I using hive through Spark. I have a Insert into partitioned table query in my spark code. The input data is in 200+gb. When Spark is writing to a partitioned table, it is spitting very small files(files in kb's). so now the output partitioned table folder have 5000+ small kb files. I want to merge these in to few large MB files, may be about few 200mb files. I tired using hive merge settings, but they don't seem to work.
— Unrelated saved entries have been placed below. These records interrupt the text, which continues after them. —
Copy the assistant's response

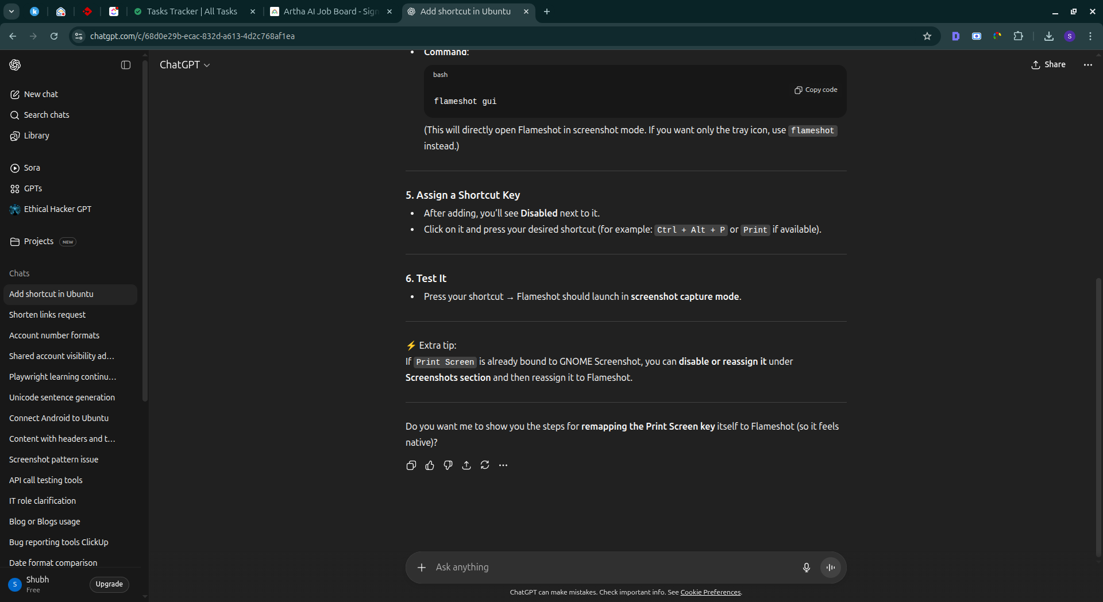[x=411, y=465]
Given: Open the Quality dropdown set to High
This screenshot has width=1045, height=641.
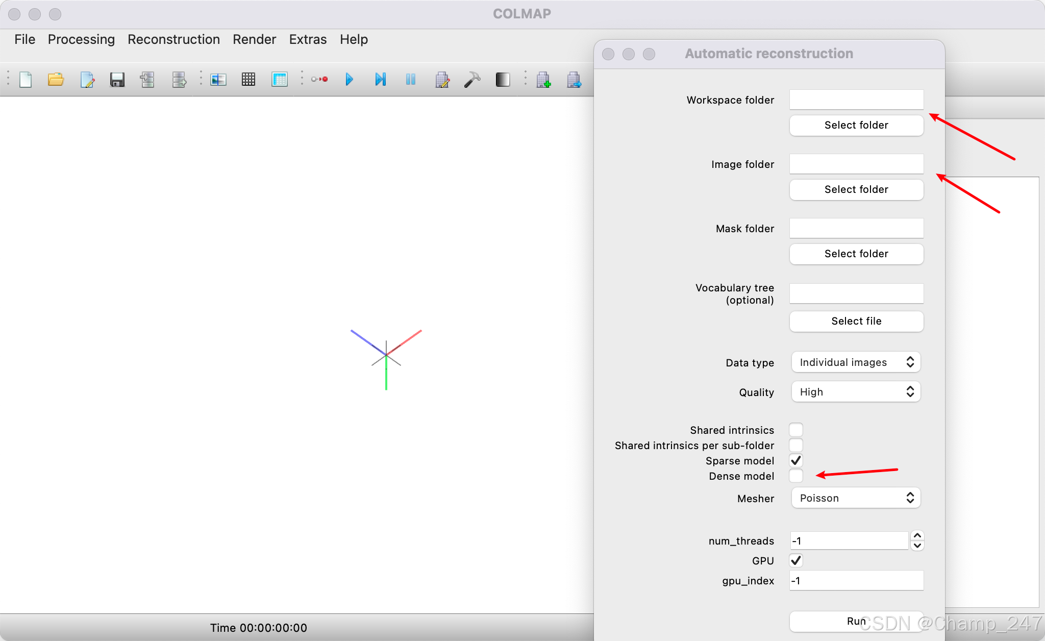Looking at the screenshot, I should click(x=856, y=392).
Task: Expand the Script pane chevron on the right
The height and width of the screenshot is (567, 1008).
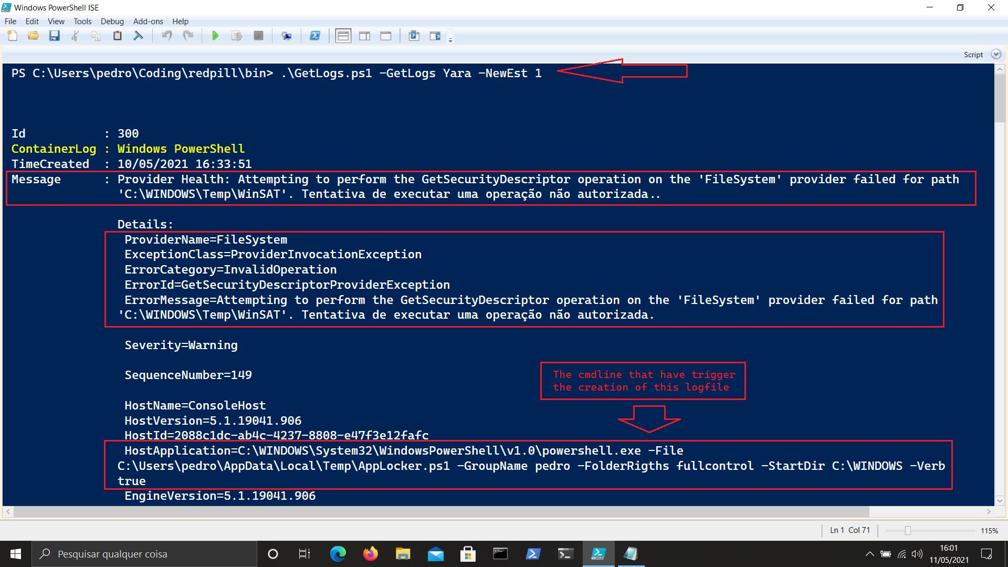Action: click(x=995, y=54)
'val result7A = hiveContext.sql("set hive.exec.dynamic.partition=true") val result7B = hiveContext.sql("set hive.exec.dynamic.partition.mode=nonstrict") val result7C = hiveContext.sql("SET hive.merge.size.per.task=256000000") val result7D = hiveContext.sql("SET hive.merge.mapfiles=true") val result7E = hiveContext.sql("SET hive.merge.mapredfiles=true") val result7F = hiveContext.sql("SET hive.merge.sparkfiles = true") val result7G = hiveContext.sql("set hive.aux.jars.path=c:\\Applications\\json-serde-1.1.9.3-SNAPSHOT-jar-with-dependencies.jar") val result8 = hiveContext.sql("INSERT INTO TABLE partition_table PARTITION (date) select a,b,c from partition_json_table")'
The above hive settings work in a mapreduce hive execution and spits out files of specified size. Is there any option to do this Spark or Scala?